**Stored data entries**
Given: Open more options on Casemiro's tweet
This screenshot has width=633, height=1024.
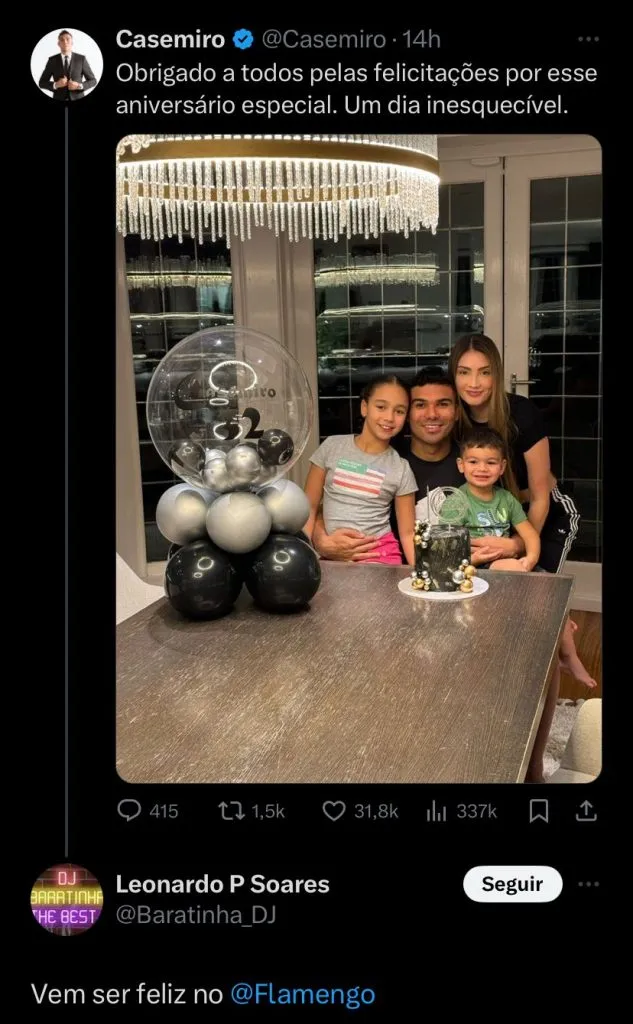Looking at the screenshot, I should click(x=589, y=40).
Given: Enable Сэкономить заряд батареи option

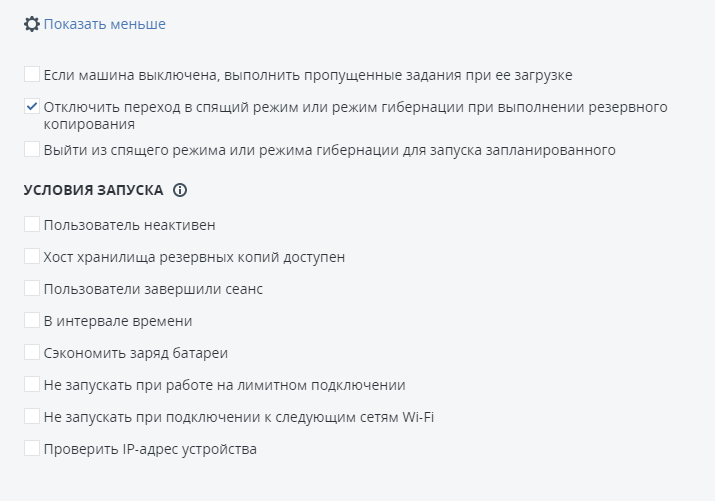Looking at the screenshot, I should (x=32, y=353).
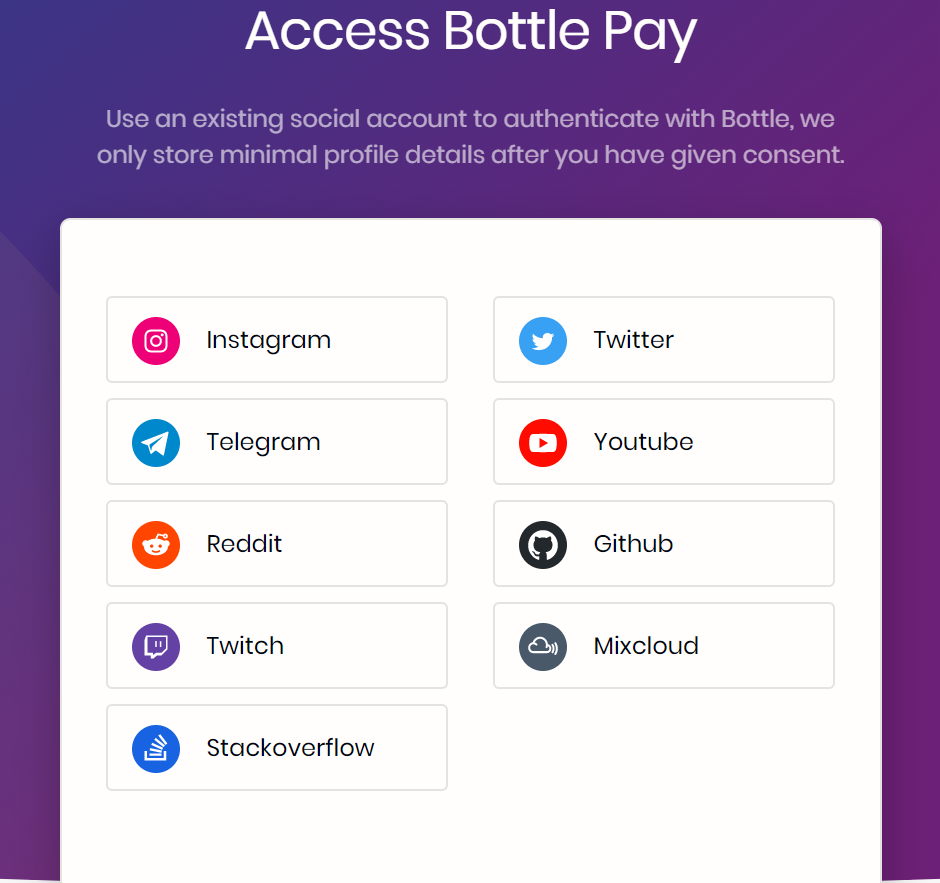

**Task description**
An exact repetition of all the records above is required, excluding the pictures.

**Answer section**
Given: Open more options on Casemiro's tweet
This screenshot has width=633, height=1024.
Looking at the screenshot, I should click(x=589, y=40).
Given: Enable Сэкономить заряд батареи option

Looking at the screenshot, I should (x=32, y=353).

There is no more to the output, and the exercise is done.